I have got 2 panels, 35cm x 45cm so not too small, one 75aH battery, and have just bought a regulator. The panels don't seem to be charging the battery - the voltage is actually decreasing!! I don't know the exact watts of the panels (the text on the reverse has faded) but can make out some values for quote "1000 w m-2" and "800 w m-2" and "13.7 watts", but this seems quite low to me. I am assuming 1000 w m-2 means 1000 watts per square meter (the 2 panels have a total of 0.32 sq m). The other morning, fairly sunny, I had approx 12 volts across the panels (open circuit not connected to anything), but shouldn't I be getting more - the book suggests 16-20v. My main concern is the amps being produced. I can make out on the reverse a 1.5a and a 0.92a, but this doesn't seem to relate to anything, well not that I can work out anyway. I have checked with a multimeter and was only getting 1.6 (which was using a 0-200mA scale) but surely 2 panels of this size with 12 volts would be producing far more than 1.6mA - the regulator uses 4mA!! - could explain why battery voltage is dropping, but not at the rate of 1volt in 3hrs.

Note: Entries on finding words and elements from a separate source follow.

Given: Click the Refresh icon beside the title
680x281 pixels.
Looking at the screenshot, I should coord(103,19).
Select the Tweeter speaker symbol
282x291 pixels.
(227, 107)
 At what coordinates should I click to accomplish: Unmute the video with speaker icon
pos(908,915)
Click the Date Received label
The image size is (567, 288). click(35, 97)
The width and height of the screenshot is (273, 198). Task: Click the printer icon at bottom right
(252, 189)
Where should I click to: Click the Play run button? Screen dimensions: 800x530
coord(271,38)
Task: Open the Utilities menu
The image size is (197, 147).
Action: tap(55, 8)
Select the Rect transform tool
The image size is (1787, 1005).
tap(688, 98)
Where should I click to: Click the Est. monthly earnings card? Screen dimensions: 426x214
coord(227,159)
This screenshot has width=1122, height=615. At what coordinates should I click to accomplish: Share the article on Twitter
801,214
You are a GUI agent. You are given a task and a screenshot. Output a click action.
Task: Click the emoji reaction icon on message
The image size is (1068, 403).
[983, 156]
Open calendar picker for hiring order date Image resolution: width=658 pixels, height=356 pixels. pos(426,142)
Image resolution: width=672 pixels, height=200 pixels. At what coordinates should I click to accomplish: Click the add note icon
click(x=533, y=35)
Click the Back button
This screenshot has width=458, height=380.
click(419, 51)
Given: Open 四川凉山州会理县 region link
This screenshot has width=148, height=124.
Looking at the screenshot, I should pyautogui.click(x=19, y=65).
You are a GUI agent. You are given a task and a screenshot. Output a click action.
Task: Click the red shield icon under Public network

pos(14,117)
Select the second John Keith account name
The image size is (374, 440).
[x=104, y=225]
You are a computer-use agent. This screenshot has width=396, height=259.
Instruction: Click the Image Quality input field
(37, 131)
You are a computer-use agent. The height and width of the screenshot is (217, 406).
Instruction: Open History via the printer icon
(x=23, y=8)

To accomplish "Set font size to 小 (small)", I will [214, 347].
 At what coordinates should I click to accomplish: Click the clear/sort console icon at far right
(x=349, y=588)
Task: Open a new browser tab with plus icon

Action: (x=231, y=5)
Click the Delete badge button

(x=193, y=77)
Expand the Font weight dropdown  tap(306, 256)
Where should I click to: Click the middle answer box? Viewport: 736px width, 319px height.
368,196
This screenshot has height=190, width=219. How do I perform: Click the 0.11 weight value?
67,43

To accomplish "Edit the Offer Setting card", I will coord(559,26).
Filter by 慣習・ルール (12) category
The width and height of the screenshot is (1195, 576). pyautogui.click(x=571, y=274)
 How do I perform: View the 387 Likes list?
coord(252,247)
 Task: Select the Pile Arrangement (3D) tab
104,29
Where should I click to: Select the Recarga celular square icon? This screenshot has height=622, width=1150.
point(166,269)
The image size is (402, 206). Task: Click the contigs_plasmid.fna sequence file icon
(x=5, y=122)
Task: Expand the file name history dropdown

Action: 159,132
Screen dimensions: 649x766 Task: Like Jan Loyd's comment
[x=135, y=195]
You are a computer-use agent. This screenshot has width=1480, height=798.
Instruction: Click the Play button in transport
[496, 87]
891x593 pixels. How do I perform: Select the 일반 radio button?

Any suggestions would be much appreciated.

P.S. I have checked voltages at each stage through the wiring and all seems to "add up".
 
I'm sure you'll get the full story from someone but if the open circuit voltage, thats measured at the panels themselves, is less than 12 to 13V then they will put nothing into a 12V battery unless its really really flat.

Most batteries will not take current until the terminal voltage is 13V and more and as solar cell manufacturers understand this they add together sufficient solar cells to make circa 14V on a cloudy day and 18 to 20V on a sunny day (all measured open circuit). That isn't to say that on a cloudy day they will put loads into a battery but they will charge it. Your solar cells showing only 12V shows they are really a weak design, or one expecting Sahara sun or they are defective.

Simply, unless you see more than 13V you'll get no current.
 
Actually, a 35x45 panel is rather small, it should be in the range of 20 to 25 watts, i.e. 1.5 to 2 Amps - and that's maximum output in ideal conditions!

This seems to be confirmed by your measurement of 1.6 Amps.

What do you mean by battery voltage dropping by 1 Volt in one hour: is the battery feeding something, and you expect the panel to keep it charged (maybe optimistically, given the low output from panels) or is it only connected to the panels and not being charged (which would likely point to a fault somewhere)?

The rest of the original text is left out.